- **EXERCISE BRIEF**
Set down again exactly the lines of the listing below that fall between the line holding "Task: Expand the Mein Konto dropdown" and the line holding "Given: Click the fullscreen", inclusive.

- **DATA**
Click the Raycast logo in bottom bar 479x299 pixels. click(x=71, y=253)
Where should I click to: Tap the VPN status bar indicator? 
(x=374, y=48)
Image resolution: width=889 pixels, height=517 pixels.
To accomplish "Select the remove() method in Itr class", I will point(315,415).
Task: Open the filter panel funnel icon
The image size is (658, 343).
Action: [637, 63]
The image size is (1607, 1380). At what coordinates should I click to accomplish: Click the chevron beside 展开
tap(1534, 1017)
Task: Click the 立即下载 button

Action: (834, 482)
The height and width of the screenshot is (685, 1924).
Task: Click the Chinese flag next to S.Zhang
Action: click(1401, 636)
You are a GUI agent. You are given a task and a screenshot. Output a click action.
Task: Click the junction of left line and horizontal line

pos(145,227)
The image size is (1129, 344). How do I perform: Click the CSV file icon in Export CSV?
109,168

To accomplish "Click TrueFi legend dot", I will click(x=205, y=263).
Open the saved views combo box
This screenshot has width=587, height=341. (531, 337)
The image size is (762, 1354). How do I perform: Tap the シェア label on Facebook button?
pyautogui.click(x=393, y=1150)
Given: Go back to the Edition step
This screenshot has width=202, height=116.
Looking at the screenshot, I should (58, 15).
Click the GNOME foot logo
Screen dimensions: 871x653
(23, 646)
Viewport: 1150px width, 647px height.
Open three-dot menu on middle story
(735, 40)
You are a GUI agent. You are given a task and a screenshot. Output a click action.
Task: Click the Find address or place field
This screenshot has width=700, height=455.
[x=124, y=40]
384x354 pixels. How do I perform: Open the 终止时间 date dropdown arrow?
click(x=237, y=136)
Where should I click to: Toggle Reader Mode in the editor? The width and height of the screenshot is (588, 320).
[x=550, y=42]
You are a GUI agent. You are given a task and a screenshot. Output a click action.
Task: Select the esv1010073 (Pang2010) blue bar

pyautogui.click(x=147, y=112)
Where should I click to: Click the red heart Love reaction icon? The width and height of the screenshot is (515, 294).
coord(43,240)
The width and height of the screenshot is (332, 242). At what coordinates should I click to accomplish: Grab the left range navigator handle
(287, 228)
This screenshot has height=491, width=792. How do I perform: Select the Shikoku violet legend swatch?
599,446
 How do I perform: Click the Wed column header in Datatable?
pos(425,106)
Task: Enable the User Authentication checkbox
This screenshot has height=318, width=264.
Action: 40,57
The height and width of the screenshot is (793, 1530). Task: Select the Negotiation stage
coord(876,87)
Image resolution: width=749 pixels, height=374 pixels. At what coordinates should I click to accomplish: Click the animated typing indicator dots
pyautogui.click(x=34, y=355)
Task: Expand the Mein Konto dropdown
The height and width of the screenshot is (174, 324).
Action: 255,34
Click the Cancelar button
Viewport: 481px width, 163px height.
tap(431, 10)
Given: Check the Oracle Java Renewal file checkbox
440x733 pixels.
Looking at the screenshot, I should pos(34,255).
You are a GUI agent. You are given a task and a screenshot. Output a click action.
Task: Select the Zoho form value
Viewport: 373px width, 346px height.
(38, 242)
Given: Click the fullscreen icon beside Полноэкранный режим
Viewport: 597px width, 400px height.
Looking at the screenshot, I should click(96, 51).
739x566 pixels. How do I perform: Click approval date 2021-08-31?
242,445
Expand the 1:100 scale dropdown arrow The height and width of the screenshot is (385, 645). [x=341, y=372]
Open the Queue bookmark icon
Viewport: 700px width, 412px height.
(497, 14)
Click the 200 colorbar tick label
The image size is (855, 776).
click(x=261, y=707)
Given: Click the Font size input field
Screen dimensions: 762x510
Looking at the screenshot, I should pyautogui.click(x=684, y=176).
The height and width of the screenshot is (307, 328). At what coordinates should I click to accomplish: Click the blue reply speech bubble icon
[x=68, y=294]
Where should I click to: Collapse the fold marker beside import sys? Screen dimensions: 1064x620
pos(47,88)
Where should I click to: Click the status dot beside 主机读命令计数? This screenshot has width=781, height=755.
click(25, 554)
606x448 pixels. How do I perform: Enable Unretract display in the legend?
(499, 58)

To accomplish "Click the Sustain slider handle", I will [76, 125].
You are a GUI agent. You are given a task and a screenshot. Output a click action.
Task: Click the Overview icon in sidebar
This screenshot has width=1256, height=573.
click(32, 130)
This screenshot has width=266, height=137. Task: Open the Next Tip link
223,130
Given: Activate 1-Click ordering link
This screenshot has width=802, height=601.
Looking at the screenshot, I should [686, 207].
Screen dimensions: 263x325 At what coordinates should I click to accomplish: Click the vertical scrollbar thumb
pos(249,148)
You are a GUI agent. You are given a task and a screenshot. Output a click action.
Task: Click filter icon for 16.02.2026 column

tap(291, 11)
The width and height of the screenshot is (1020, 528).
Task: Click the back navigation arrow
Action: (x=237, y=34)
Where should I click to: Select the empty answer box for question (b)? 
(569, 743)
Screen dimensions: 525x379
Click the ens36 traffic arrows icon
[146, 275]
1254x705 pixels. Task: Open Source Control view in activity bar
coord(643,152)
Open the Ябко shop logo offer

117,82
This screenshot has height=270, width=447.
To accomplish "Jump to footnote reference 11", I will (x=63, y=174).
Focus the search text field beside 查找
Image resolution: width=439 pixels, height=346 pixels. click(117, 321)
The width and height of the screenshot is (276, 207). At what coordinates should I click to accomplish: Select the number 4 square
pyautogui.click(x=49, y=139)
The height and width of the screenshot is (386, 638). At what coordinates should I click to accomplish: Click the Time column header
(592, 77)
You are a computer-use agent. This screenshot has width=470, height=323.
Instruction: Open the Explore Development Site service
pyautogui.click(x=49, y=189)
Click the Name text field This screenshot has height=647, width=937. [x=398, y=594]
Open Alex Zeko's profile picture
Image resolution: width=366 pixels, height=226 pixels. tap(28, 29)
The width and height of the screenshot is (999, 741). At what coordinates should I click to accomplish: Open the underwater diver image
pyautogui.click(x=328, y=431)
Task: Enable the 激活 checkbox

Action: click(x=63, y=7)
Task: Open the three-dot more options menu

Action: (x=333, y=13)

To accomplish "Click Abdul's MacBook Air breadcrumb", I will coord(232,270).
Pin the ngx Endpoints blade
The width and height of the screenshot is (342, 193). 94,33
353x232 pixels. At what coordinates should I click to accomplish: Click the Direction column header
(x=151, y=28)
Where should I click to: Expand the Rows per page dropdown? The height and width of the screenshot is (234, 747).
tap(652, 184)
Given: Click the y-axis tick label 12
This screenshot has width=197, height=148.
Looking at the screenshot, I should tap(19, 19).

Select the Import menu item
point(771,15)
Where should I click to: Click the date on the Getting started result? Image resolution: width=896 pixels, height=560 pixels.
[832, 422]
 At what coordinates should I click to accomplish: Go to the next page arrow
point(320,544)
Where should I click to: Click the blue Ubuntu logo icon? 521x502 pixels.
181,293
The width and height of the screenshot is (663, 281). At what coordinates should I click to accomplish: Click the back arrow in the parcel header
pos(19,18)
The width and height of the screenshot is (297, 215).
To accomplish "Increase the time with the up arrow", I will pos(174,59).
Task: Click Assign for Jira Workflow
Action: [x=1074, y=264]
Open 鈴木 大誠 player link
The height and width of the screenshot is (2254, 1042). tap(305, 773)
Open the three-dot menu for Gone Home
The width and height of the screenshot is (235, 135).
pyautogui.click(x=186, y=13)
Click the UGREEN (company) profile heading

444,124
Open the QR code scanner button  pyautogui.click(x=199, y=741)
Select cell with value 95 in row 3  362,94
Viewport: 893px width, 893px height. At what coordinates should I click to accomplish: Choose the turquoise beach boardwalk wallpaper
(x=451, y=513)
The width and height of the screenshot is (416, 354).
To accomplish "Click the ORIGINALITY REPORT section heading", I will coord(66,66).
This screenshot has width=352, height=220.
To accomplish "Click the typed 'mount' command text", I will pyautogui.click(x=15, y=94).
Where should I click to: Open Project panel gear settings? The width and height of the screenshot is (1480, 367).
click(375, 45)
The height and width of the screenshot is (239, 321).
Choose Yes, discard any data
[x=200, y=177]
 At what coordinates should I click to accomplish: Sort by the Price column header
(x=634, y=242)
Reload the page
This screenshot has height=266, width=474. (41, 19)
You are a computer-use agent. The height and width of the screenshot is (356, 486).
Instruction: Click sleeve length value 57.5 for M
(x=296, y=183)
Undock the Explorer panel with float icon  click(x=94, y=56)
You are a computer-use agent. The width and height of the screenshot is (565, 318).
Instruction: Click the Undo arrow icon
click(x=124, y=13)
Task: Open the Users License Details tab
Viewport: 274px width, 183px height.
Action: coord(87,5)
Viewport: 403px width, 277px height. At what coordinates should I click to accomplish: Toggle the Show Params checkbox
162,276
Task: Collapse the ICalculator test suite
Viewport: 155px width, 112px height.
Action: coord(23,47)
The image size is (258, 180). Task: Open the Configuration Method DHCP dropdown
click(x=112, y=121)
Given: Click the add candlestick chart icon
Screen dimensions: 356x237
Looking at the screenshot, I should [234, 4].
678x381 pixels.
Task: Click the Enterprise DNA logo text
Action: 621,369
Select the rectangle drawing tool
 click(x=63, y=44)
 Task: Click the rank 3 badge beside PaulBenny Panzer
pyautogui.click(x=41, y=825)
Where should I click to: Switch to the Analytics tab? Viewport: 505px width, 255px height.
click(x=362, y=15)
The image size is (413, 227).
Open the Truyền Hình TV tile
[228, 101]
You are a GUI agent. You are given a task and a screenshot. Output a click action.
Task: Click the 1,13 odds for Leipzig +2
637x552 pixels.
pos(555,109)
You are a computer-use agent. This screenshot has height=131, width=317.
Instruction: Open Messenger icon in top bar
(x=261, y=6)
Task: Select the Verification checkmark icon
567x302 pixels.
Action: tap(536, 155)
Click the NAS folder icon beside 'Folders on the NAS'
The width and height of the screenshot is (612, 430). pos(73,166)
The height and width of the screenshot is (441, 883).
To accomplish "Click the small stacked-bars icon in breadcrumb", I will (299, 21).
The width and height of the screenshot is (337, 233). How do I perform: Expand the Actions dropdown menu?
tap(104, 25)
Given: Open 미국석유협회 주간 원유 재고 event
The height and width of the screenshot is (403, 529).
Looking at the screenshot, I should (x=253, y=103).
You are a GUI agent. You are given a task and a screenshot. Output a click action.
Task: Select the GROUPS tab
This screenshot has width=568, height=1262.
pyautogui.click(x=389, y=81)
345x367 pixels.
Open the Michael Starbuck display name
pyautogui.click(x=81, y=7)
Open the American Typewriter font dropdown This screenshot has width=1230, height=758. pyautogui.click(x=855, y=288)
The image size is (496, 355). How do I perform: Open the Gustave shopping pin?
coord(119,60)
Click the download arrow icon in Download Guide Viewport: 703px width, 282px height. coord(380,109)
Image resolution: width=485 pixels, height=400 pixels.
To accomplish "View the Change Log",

- **PROBLEM SOLUTION**
Task: Expand the Mein Konto dropdown
The height and width of the screenshot is (174, 324).
Action: 255,34
Click the Cancelar button
Viewport: 481px width, 163px height.
tap(431, 10)
Given: Check the Oracle Java Renewal file checkbox
440x733 pixels.
Looking at the screenshot, I should pos(34,255).
You are a GUI agent. You are given a task and a screenshot. Output a click action.
Task: Select the Zoho form value
Viewport: 373px width, 346px height.
(38, 242)
Given: Click the fullscreen icon beside Полноэкранный режим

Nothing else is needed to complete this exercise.